Anthea Arukole: I think it’s exciting that we have women talking about politics, decision making, and leadership, and to meet someone who has political aspirations. I’d like to tell everyone that you are a leader of yourself first, and if you can lead yourself you can lead other people, other communities.

Georgilla Worwor: I have one thing to say: Anthea, will you open the doors for us to walk in?

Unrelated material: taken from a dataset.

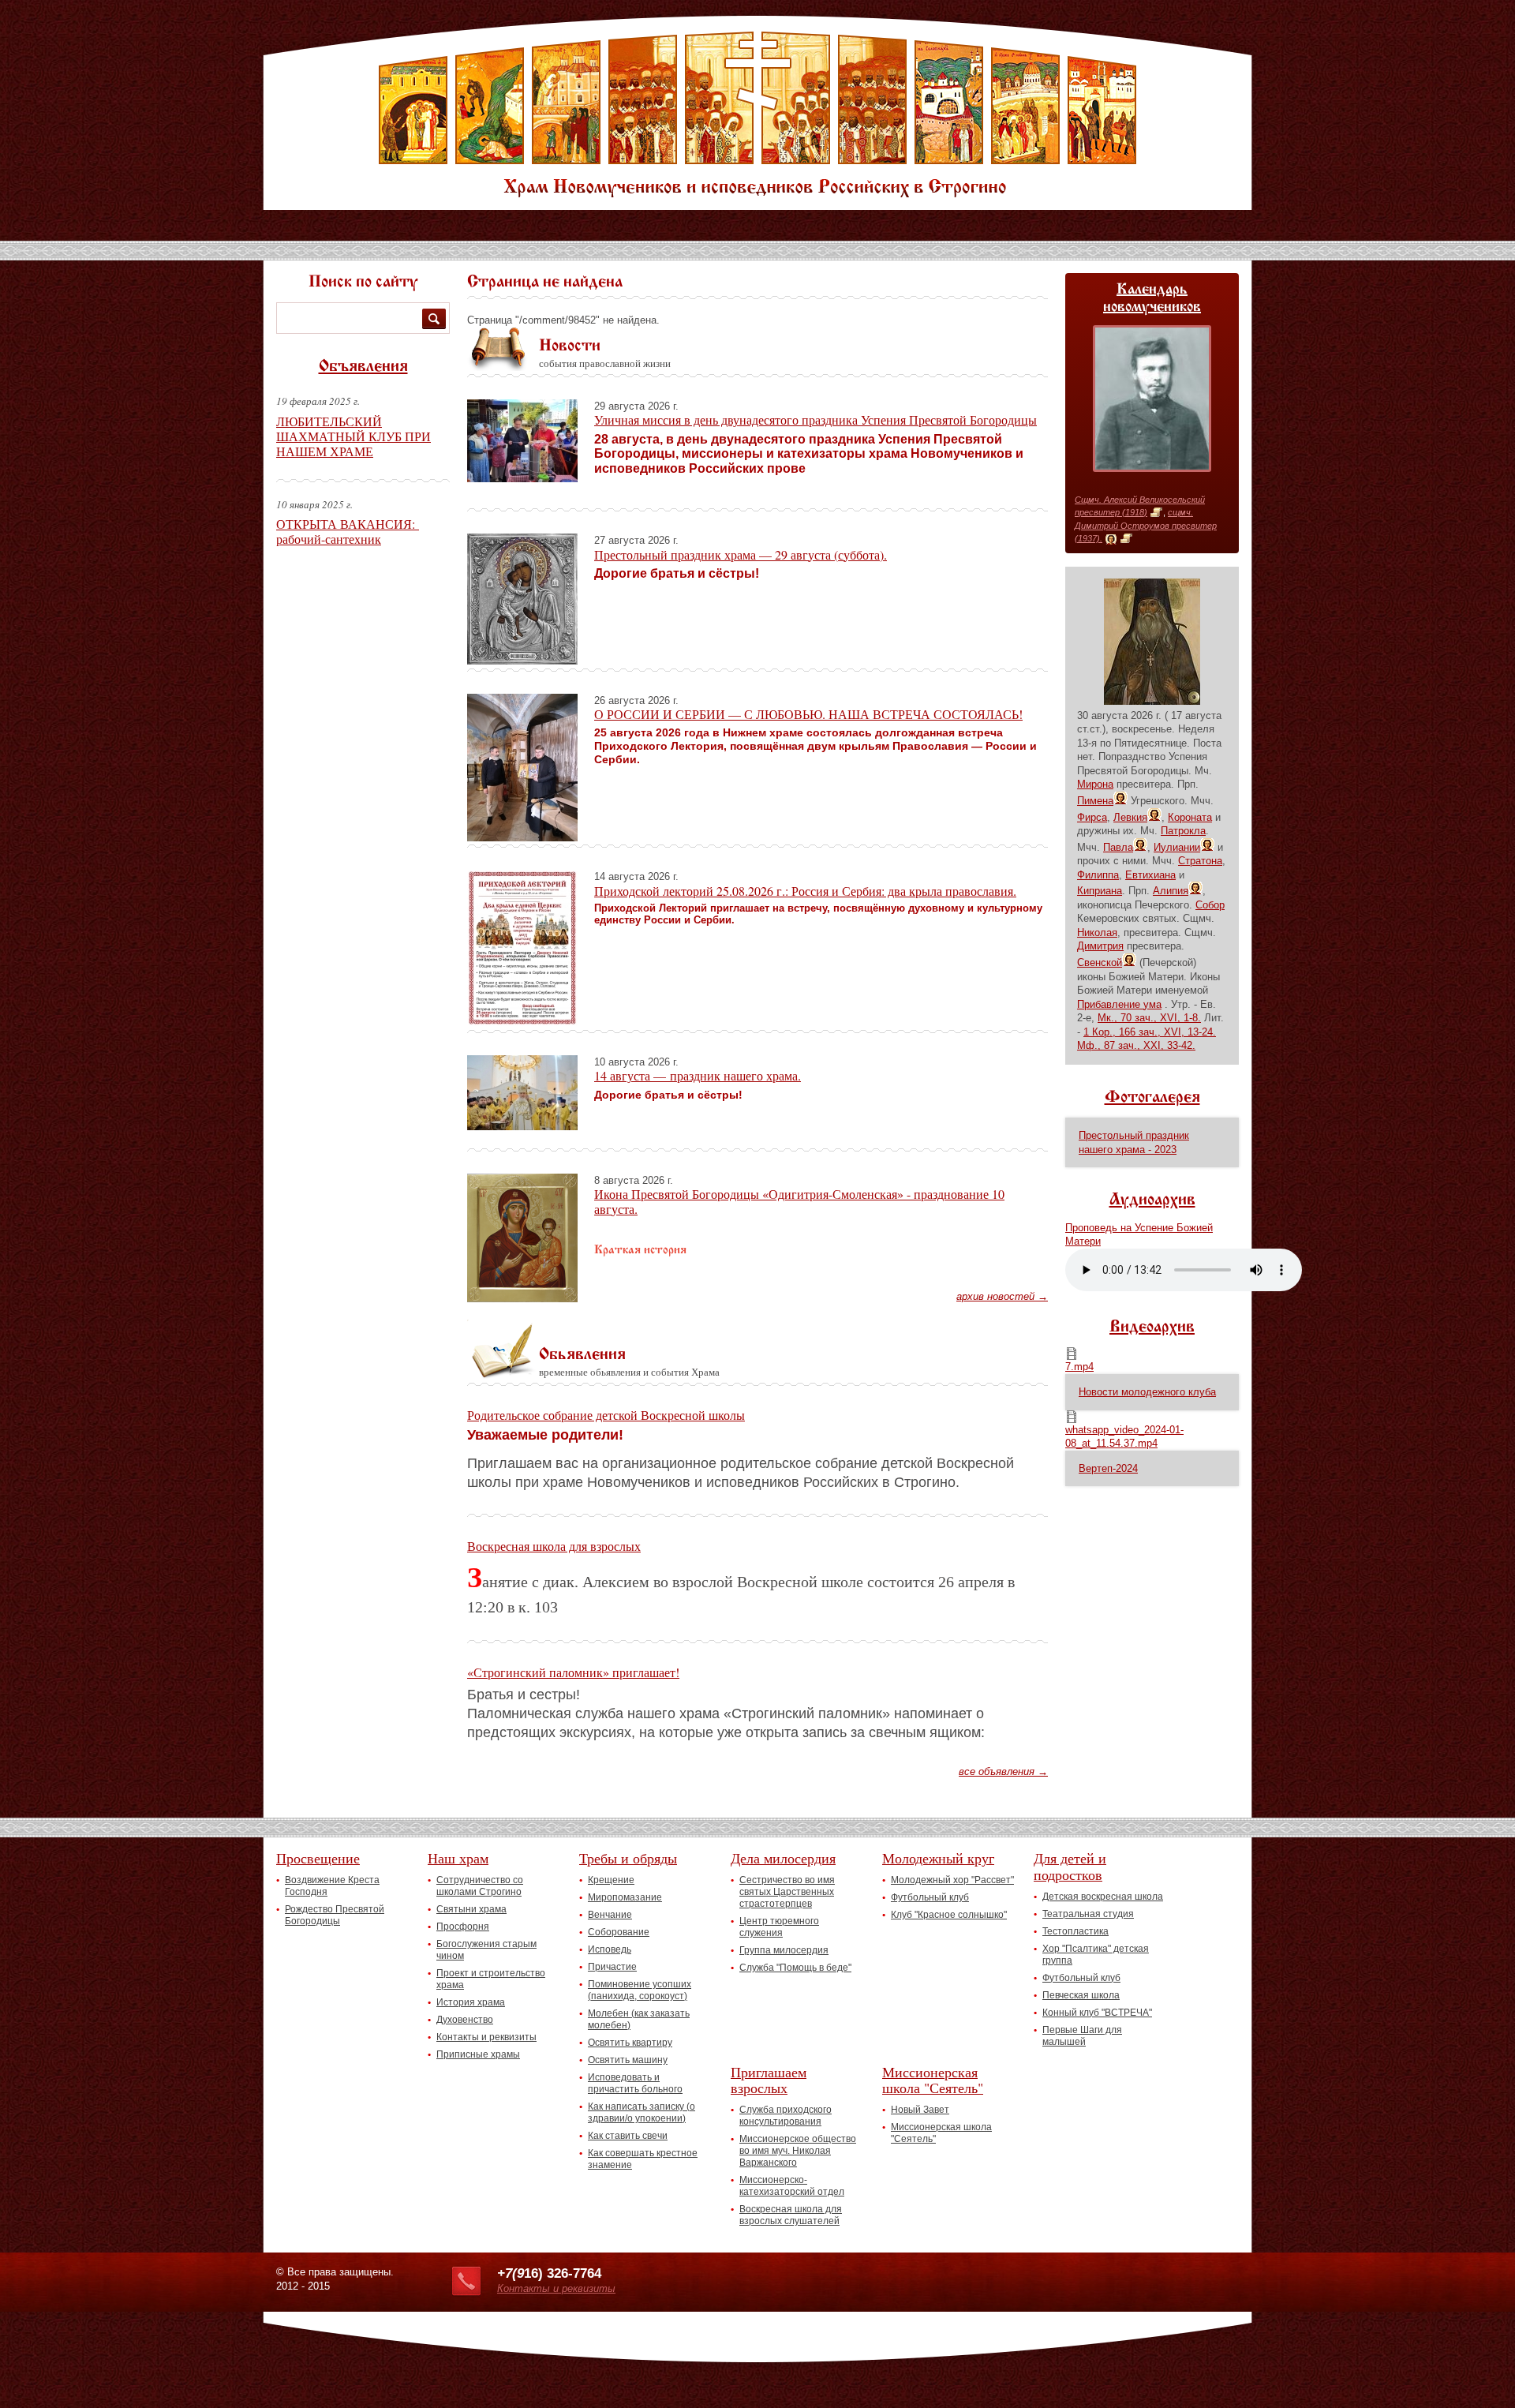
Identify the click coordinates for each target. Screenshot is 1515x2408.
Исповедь (609, 1949)
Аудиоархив (1152, 1200)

Anthea Arukole: Yes, and I think I already have, for a lot of people. Just don’t hesitate to walk through when I open them!

Vanuatu and the UN

  • Vanuatu is a culturally and linguistically diverse nation of 83 volcanic and coral islands in the South Pacific, with one of the highest population growth rates in the region, and growing demand for public services. 
  • The country was graduated out of the Least Developmed Countries (LDC) category on 4 December 2020. the sixth country to graduate since the UN General Assembly established the category of LDCs in 1971. 46 countries remain in the group.
  • Vanuatu has a mixed record on promoting gender equality.There are very low levels of women’s representation at all levels of government, with no women national Members of Parliament. Almost two thirds of women report experience of some form of gender-based violence.
  • The UN has been present in Vanuatu since 1984, with 18 agencies implementing programs. The United Nations Pacific Strategy supports governments and peoples in the Pacific, including Vanuatu, to advance a localised response to the global 2030 Agenda for Sustainable Development.